How can HtmlAgilityPack pull text from an html node with a dynamically added class attribute?



Dear friends,I want to extract text 平均3.6 星 from this code segment excerpted from

<div class="content"><ul>
<span class="crAvgStars" style="white-space:no-wrap;">
<span class="asinReviewsSummary" ref="dp_db_cm_cr_acr_pop_" name="B004GUSIKO">
  <span class="swSprite s_star_3_5 " title="平均3.6 星">
  <span>平均3.6 星</span>

My question is span class tag value "s_star_3_5 " vary from different customer's rating level and appended dynamically. So I attempt to use doc.DocumentNode.SelectSingleNode(" //span[@class='swSprite']").InnerText or //span[@class='swSprite s_star_3_5 '], but the result is an error or not what my want !

Any suggestions?

5/31/2011 2:20:07 AM

Accepted Answer

First of all, I suggest you saving the value of doc.DocumentNode.OuterHtml to a local .html file and see if the code you're obtaining is that code. The thing is that sometimes you start parsing a website using HtmlAgilityPack, but the very first problem is that you're not getting the valid HTML correctly.

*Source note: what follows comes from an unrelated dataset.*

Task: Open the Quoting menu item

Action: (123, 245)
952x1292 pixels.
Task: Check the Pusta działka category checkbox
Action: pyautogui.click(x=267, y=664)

Maybe you're getting a 404 error, or a redirection, etc.

I'm suggesting this because I tested //span[@class='swSprite s_star_3_5 '] and worked correctly.

That was the issue in the following questions:

If that doesn't help, post the HTML code and I'll help you ;)

5/23/2017 12:31:02 PM

Popular Answer

This works for me:

HtmlDocument doc = new HtmlDocument();
HtmlNode node = doc.DocumentNode.SelectSingleNode("//span[starts-with(@class, 'swSprite')]");
Console.WriteLine("Text=" + node.InnerText.Trim());

and outputs

平均3.6 星

Note I use the XPATH starts-with function.